Of course not. But there aren't that many routes in the world that require exactly that capacity, that won't soon grow into big enough for a WB, and you are ignoring my main point - if the A321XLR did not exist - A330NEO would have a lot better backlog (probably).


In your opinion, which A321XLR customers realistically might have bought A330neos instead?


AirAsiaX,Indigo,
Air canada could have bought a few B787 more.
XLR will open new routes for passengers that otherwise had to go through a hub or choice an other holliday destination. The xlr takes a little from the wb-market, but it is only a few percent, it is not killing anything. Well, maybe the A321LR, no sales since xlr launch.
 
flipdewaf
Posts: 4883
Joined: Thu Jul 20, 2006 6:28 am

Re: MOM aircraft discussion - 100t to 200t MTOW

Tue Jan 24, 2023 4:30 pm

morrisond wrote:
seahawk wrote:
morrisond wrote:

Of course not. But there aren't that many routes in the world that require exactly that capacity, that won't soon grow into big enough for a WB, and you are ignoring my main point - if the A321XLR did not exist - A330NEO would have a lot better backlog (probably).


And you come to the conclusion how?

If the route fits into the range of an A321/A321LR airline would simply use those.
If the route is able to reasonably fill a A330/787 airlines would use those.

So that leaves routes that can not fill a A330/787 and are within the range of the A321XLR but outside the range of an A321LR. I can not imagine that there are many routes that would make economic sense that fall into that category and that can be commercially successful using a widebody flying at 55-60% load factor average.

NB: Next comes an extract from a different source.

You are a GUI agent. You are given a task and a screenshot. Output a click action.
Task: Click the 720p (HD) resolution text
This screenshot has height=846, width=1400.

The realistic option is that the route would simply not be served or the demand can be met through a one-stop connection (with a partner airline if necessary)


Exactly my point - there aren't that many viable routes even for an XLR. It's just further proving that the market really isn't that huge.

Also where were all the routes that 757's were flying with 130-140 passengers and auxiliary tanks at 4,000NM or above?

I would have to guess the American's would have been flying a lot more of those if they were viable.

IMO - the bigger use case may be to replace exactly what the 757 was/is being used for - shorter ranged missions but using the extra lift to pack it full of passengers and cargo(fish). It seems like it can lift about as much as an 752.

Yes it will open some routes that didn't exist before - but that probably only requires at most a few hundred frames.


Well as explained in this post here :- https://epsilonaviation.wordpress.com/2 ... 321xlr-do/
The 757 would only have realistically been able to manage 3000nm flights reliably in such a configuration and so was only really good for UK->US north east coast.

I have, in the past, flown to destinations from MAN and LHR on AA on their A330s that had very low load factors (row of 4 to myself overnight) those seem like the perfect candidates to be pemium heavy XLR contenders in the future. Doesnt Jetblue fly at the densities being spoke of TATL? 138 seats?

I guess if the XLR wasnt around AA would have ordered the A388 right?